In 1849 when Lord Harris divided up the island into counties and wards he sent a Warden to Blanchisseuse and gave him control of a wide, richly forested region, of which the village was a small part. Harris felt that while in most areas the focus was on the produce of estates, it would be folly to let the valuable natural estate of timber that was to be found in Blanchisseuse, go unnoticed.

In 1866, Governor Sir Arthur Gordon's close friend, Charles Kingsley, paid him a visit during the Christmas season of 1869, Gordon made sure that Kingsley did not leave without seeing Blanchisseuse. Instead of choosing to go by boat, Kingsley, a great lover of hiking and mountain-climbing, wanted to go to Blanchisseuse across the Northern Range from Caura.

They launched at the jungle forests, attempting to make what was undoubtedly going to be the first overland trip to Blanchisseuse. When they were on the outskirts of Blanchisseuse, Kingsley gives what is perhaps the only glimpse of Blanchisseuse. He writes: "And now we began to near the village, two scattered rows of clay and timber bowers right and left of the trace, each half-buried in fruit trees and vegetables, and fended in with hedges of scarlet hibiscus." The village was physically very small, having just two rows of tapia houses, and it was hardly a mile long from one end to the other, looking east to west. What they had done was lay out a new land route to Blanchisseuse.

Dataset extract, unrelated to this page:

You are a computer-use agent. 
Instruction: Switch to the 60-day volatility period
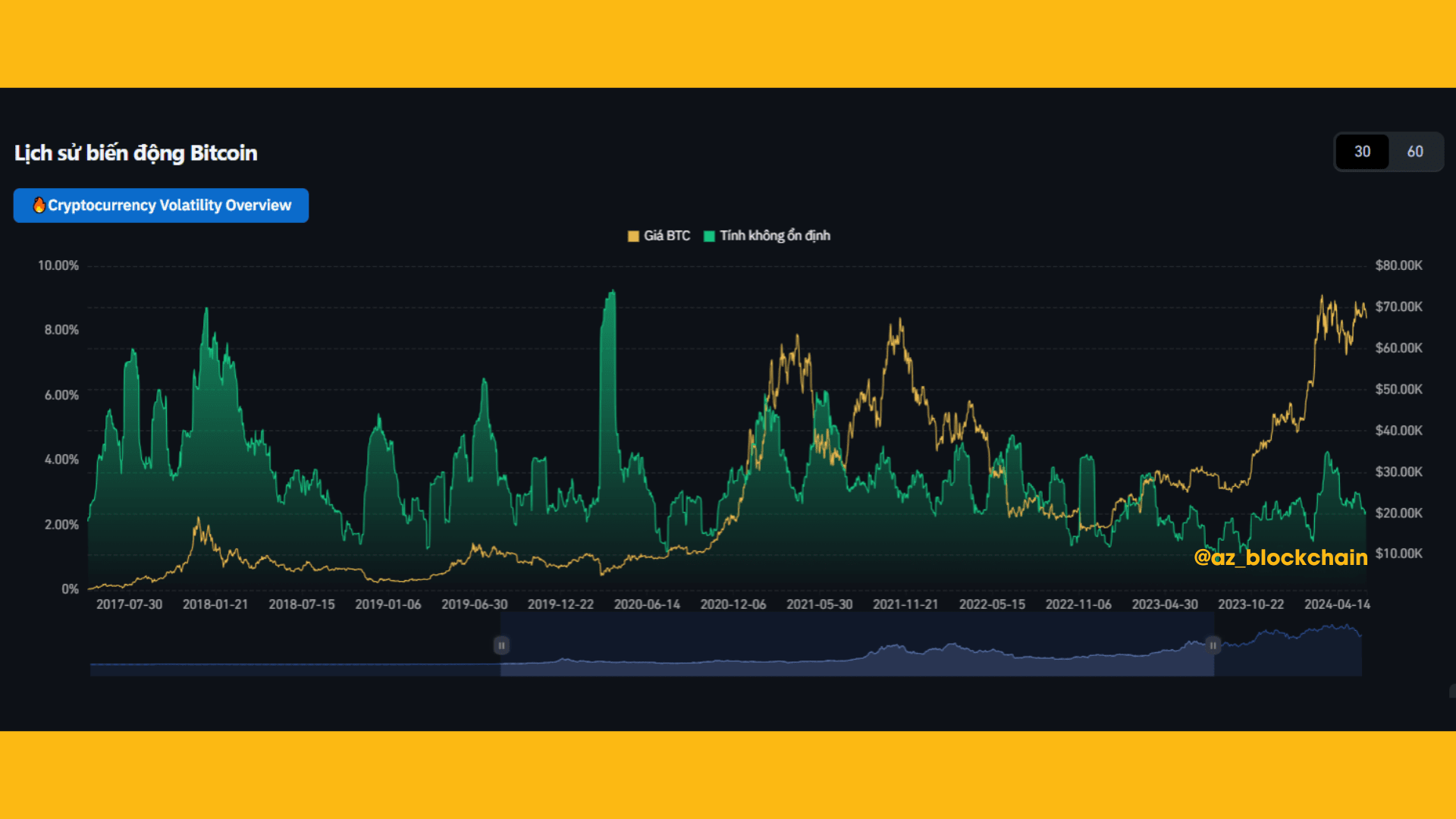1414,152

When the team arrived in the village they were warmly greeted by the villagers having been alerted by mail they received via the coastal steamer which passed Blanchisseuse by on its way to Toco.

The population stood at 472 people after the census of 1871. At that time, nearly a century after the Cedula, the white inhabitants had largely disappeared, retaining their presence in the features of so many of the black people.

The Government erected a school there in 1872. The first schoolmaster, C. Farfan, had 47 children to start, but the number rose to 89 by 1880.

The year 1880 must have been the year the villagers completed their new church for that was the period in which the Parish of Blanchisseuse was created. As for health, although in 1870 Kingsley was told that the village stood out for its unhealthiness, this was not strictly true, for at that time its mortality rate of four percent was one of the lowest in Trinidad. At least such was the position in 1881.